Coronavirus: New Zealand's yo-yoing between alert levels draws criticism from Opposition MPs

New Zealand's yo-yoing between alert levels has left Prime Minister Jacinda Ardern wide open to criticism that the Government was too quick to relax the rules last week.

Several MPs, including at least one minister, found out there was a lockdown coming as they were watching Saturday night's fight between heavyweights Joseph Parker and Junior Fa at Auckland's Spark Arena. 

Labour's Willie Jackson was at the fight, and he popped out to Zoom into the urgent, secret Cabinet meeting.

After he learnt there was going to be a lockdown, he went straight back in to watch the fight.

"I did not have an individual conversation with every member of my team or Cabinet about what their individual movements could or should be for the remainder of the evening," Ardern says.

But ACT leader David Seymour took a different view.

"He [Jackson] probably noticed that David Clark when mountain biking in the middle of a lockdown. David Clark was still a minister, why would this guy expect consequences from Jacinda Ardern. The difficulty is that it sends a signal to the whole community and that's why we have trouble right now," he says.

Joseph Parker's proud and doting aunty, National Party leader Judith Collins, was ringside too. She got the heads-up from Ardern there was going to be a lockdown.

"I considered going home early, but having spoken to the Prime Minister and she said if I go home early then everyone else should be going home early. And the other thing is I'm no more special than anyone," she says.

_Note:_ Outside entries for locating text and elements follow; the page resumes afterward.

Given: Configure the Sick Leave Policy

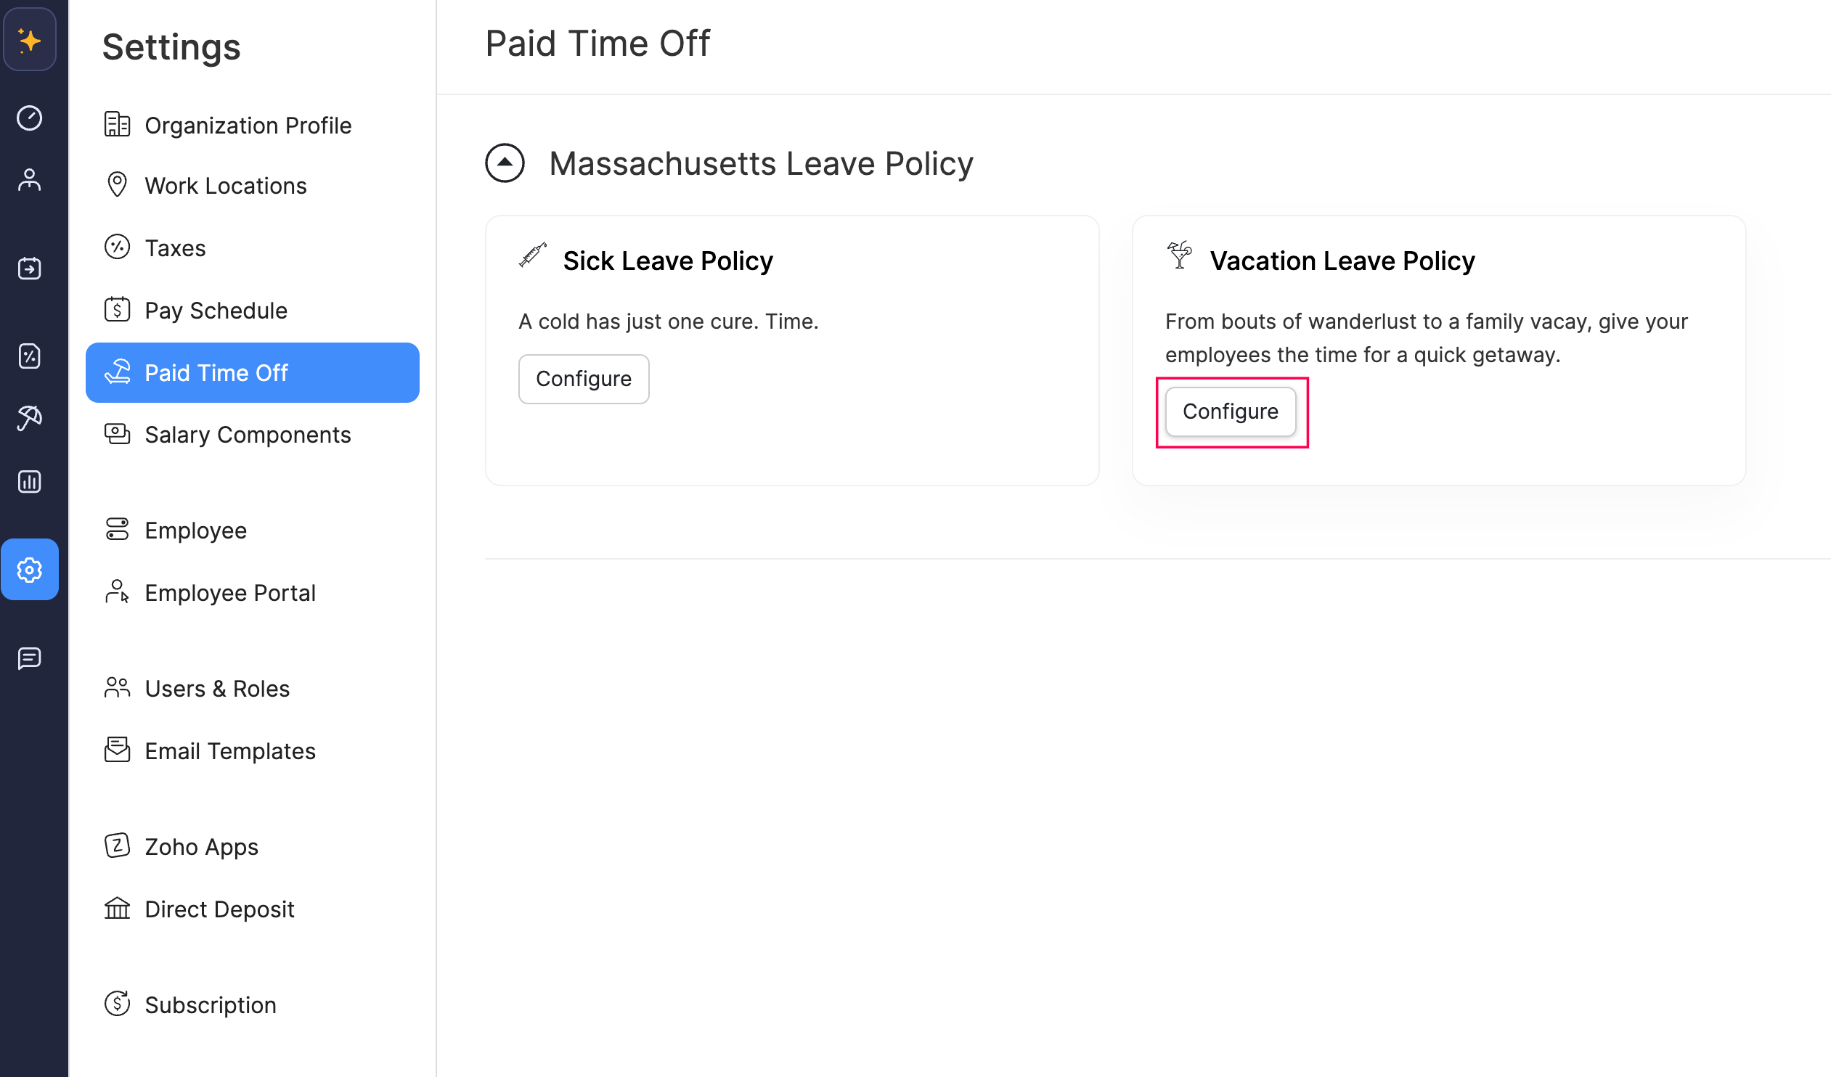Looking at the screenshot, I should [x=583, y=377].
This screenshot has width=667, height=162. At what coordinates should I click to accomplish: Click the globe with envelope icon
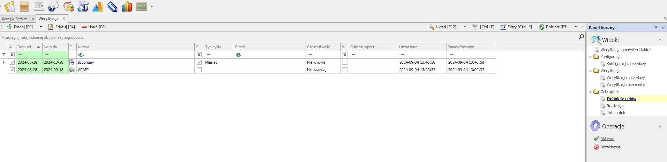pos(53,7)
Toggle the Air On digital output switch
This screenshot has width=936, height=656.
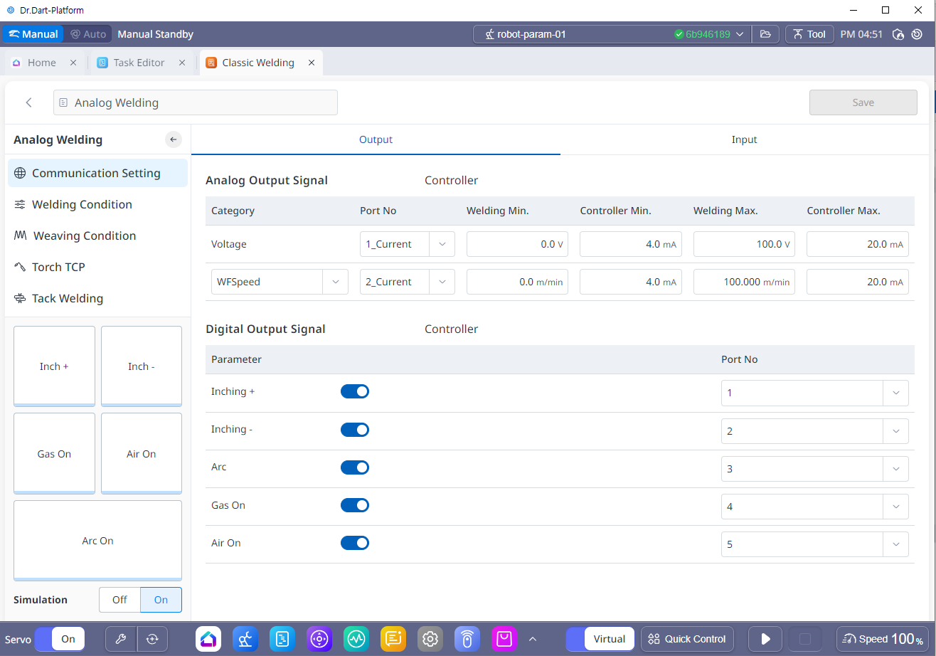pos(355,543)
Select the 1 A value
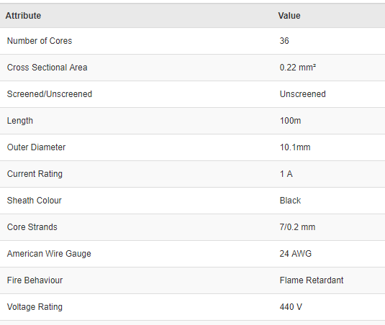385x325 pixels. click(286, 174)
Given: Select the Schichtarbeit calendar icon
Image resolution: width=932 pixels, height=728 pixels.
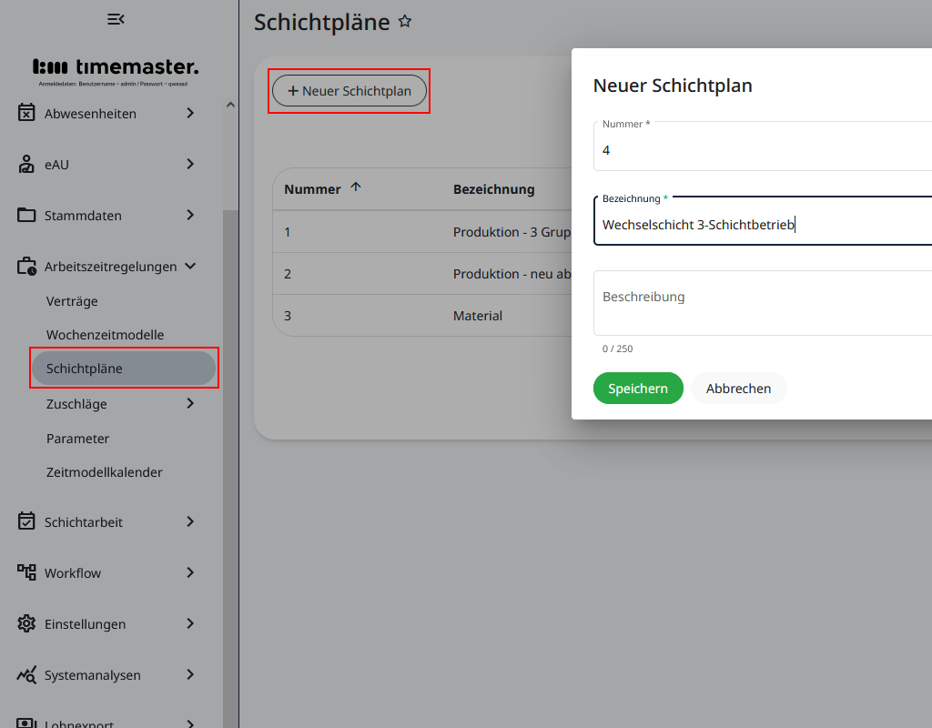Looking at the screenshot, I should pyautogui.click(x=25, y=521).
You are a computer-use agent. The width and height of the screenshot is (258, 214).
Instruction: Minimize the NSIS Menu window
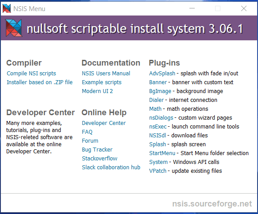pos(192,8)
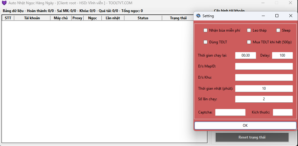Click the purple app icon in the title bar

click(4, 3)
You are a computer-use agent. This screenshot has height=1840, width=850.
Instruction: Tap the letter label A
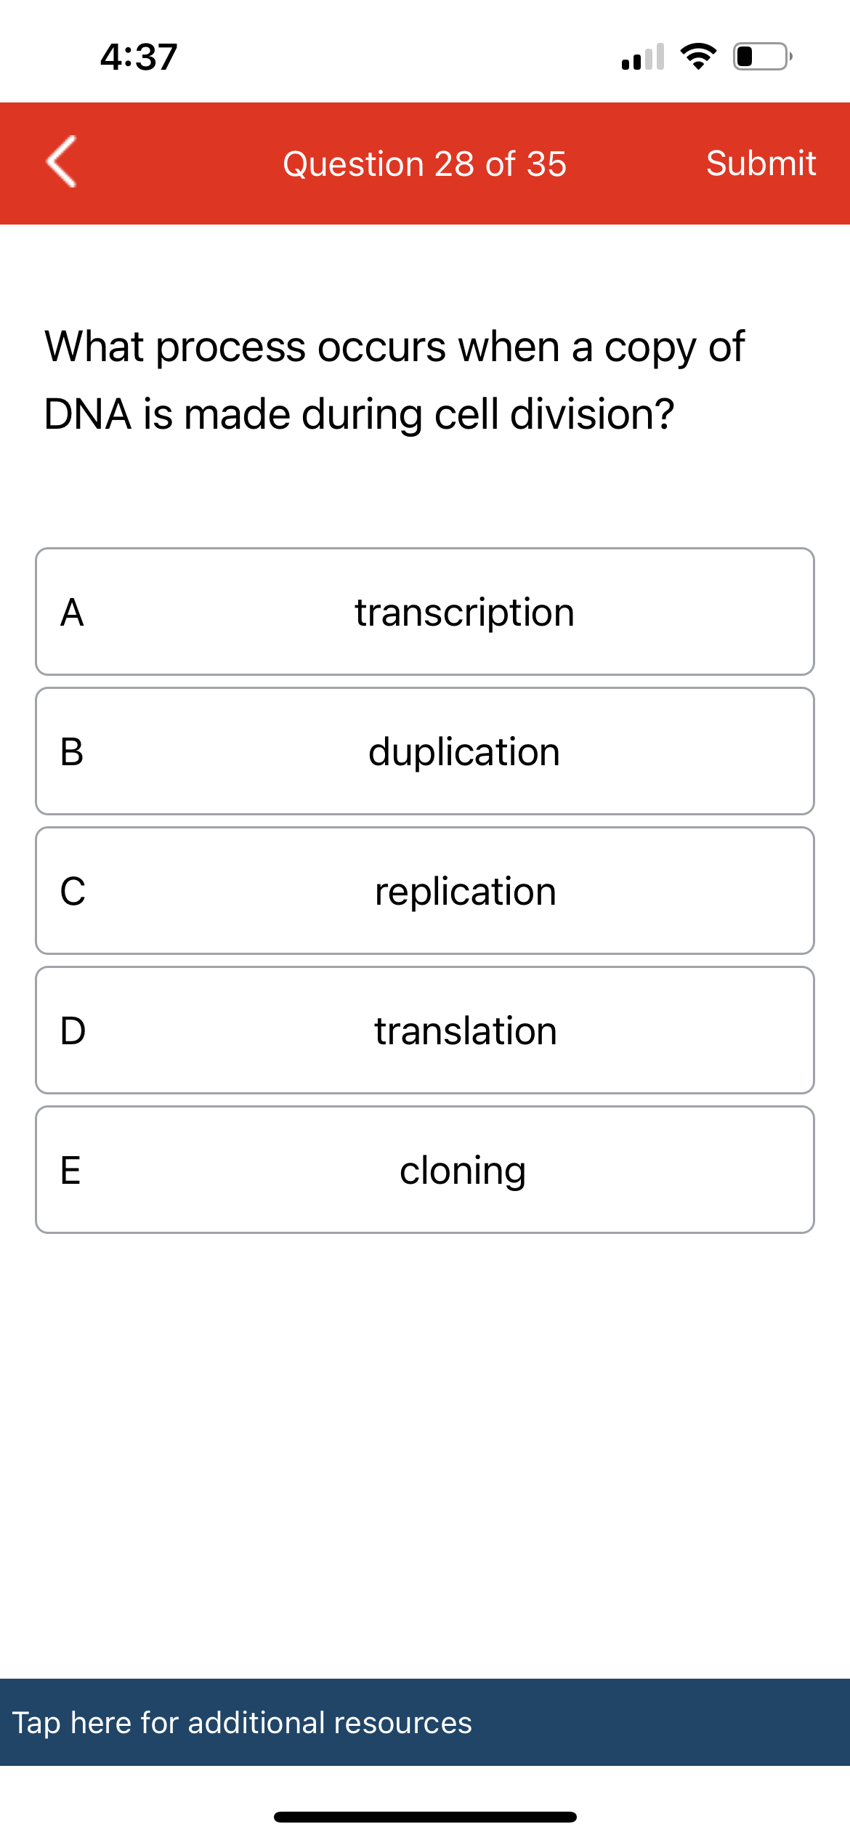(x=73, y=611)
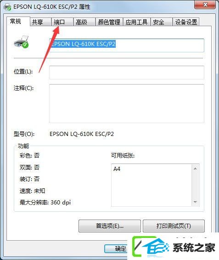The image size is (219, 260).
Task: Focus the 位置(L) input field
Action: (127, 73)
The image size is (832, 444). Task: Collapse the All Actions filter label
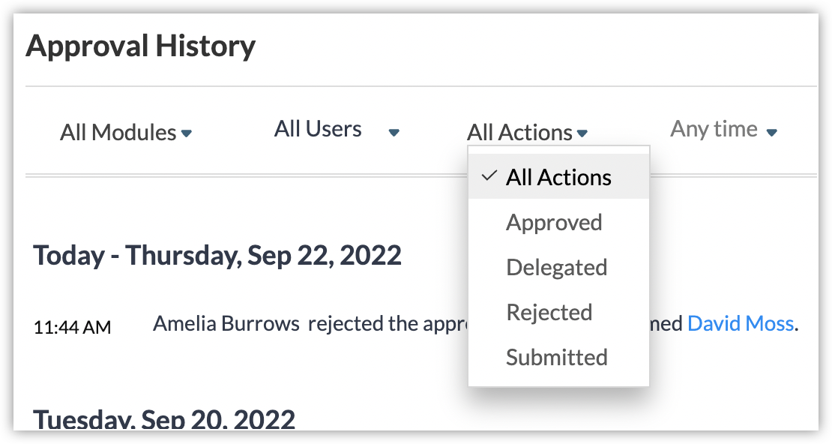pos(519,133)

Opposition politicians are questioning whether this whole mess could've been avoided.

"They should've kept us at level 3. They didn't know if they'd contained the outbreak, they just winged it," Seymour says.

"In hindsight, people, I feel, probably will be wondering whether or not we came out early, partly considering we had tests where the results hadn't come back," Collins says.

Right or wrong, Ardern won't be taking that risk again. Auckland is now in lockdown for at least the full week.

"I think one of the things we're feeling quite cautious about is the fact that this particular variant does seem to be suggesting that it does have a longer tail," Ardern says.

Director-General of Health Dr Ashley Bloomfield says they are seeing more "unpredictability" with the United Kingdom variant, which is what the infected people have.

The problem is that 'unpredictability' and a 'long tail' bolsters the argument to have stayed at higher levels last week. 

You'll never hear the Government admit it's made a mistake, but it can redeem itself with action.

The major U-turn to prioritise south Auckland for vaccinations is a start, which means it's listening to the public.

But there still major issues around enforcing isolation, better mask-wearing, mandatory QR scanning, and better, more extensive testing.